- Genre: Experimental, classical, folk, jazz
- Location: New York City
- Years active: 1969–1976
- Founder: Eric Salzman
- Sponsor: WBAI (Pacifica Radio)

= Free Music Store =

New York free music concert series

The Free Music Store was a live concert series hosted by WBAI-FM, a Pacifica Radio station in New York City, from 1969 to 1976. Conceived by composer and WBAI music director Eric Salzman, and later produced by Ira Weitzman, the series aimed to democratize access to live music by offering free performances from a wide range of genres, including experimental, classical, folk, and avant-garde music.

== History ==
The Free Music Store began in 1969, inspired by public arts initiatives such as Shakespeare in the Park. After moving from a Public Theater space, concerts were held in the deconsecrated church on East 62nd Street that was WBAI's home. The venue featured floor seating, refreshments at the entrance, and a relaxed, community-oriented atmosphere. Smoking was prohibited—except for performers.

Audience members were encouraged to make donations, which were divided between the performers and WBAI's operating costs. Concerts were recorded in high-fidelity stereo using four-track equipment by Pacifica engineers including David Rapkin.

== Performers and Programming ==
The Free Music Store hosted a diverse lineup of musicians, including: Aeolian Chamber Players, David Bromberg, Suzanne Ciani, Cleveland Quartet, Julius Eastman with John Adams, The Firesign Theatre, Milford Graves, Jim Hall, John Hammond Jr., Keith Jarrett, Igor Kipnis, Don McLean, Joe McPhee, Meredith Monk, Mother Mallard's Portable Masterpiece Company, Pran Nath, Phil Ochs, Oregon (band), Max Roach, Dave van Ronk, Peter Schickele, Seals and Crofts, Lucy Shelton, Patrick Sky, Patti Smith, János Starker and Naná Vasconcelos. Special events included a tribute to Igor Stravinsky held in December 1971, several months after his death.

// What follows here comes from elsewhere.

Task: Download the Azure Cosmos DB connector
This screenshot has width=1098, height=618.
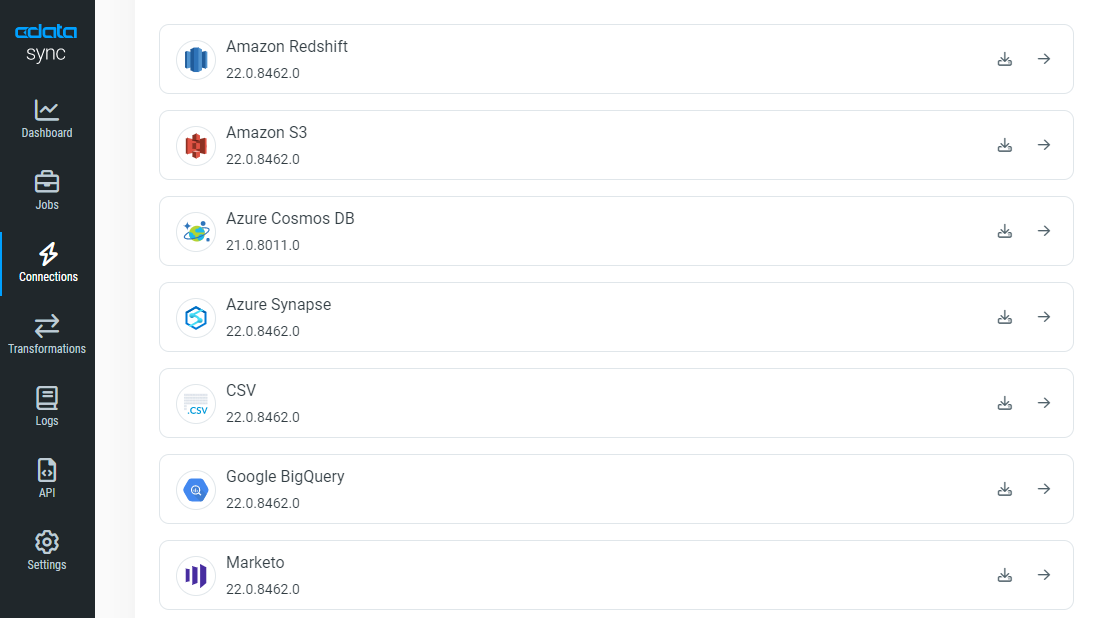Action: [1005, 231]
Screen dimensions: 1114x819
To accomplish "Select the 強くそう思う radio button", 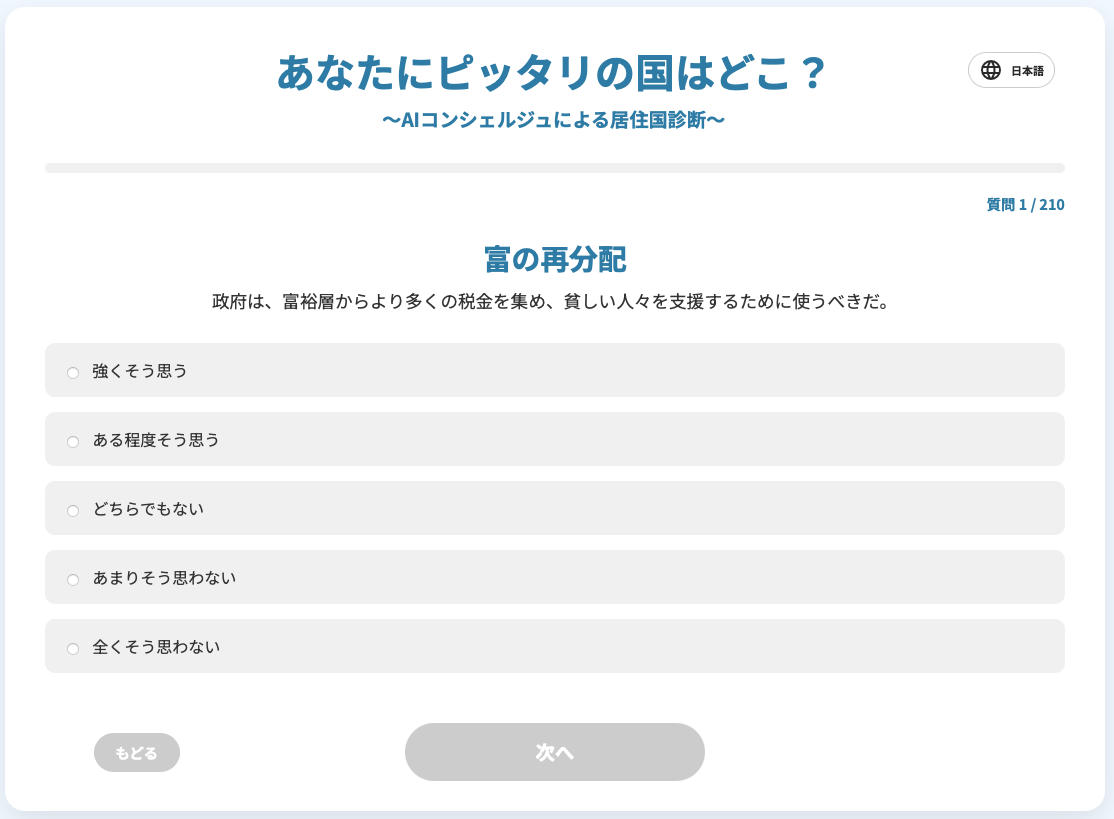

The Free Music Store played a notable role in the revival of ragtime music during the early 1970s. Beginning in 1970, WBAI hosted an annual 'Ragtime Revival Reunion' concert as part of the series, featuring performances of works by Scott Joplin and other early ragtime composers. These concerts contributed to resurgence of interest in ragtime by presenting it not as nostalgic novelty but as a vital and complex musical form worthy of serious appreciation, even before its popularization by the 1973 film The Sting.
Among the performers were William Bolcom, Eubie Blake and Joshua Rifkin -- whose influential 1970 and 1972 piano recordings of Scott Joplin were Grammy-nominated.

== Legacy ==
Many performances were preserved by the Pacifica Radio Archives, supported by grants from organizations such as the Grammy Foundation.

One notable release is At WBAI's Free Music Store, 1971, a live album by jazz multi-instrumentalist Joe McPhee and Survival Unit II, recorded on October 30, 1971. The album was released in 1996 by the Swedish label HatHut Records.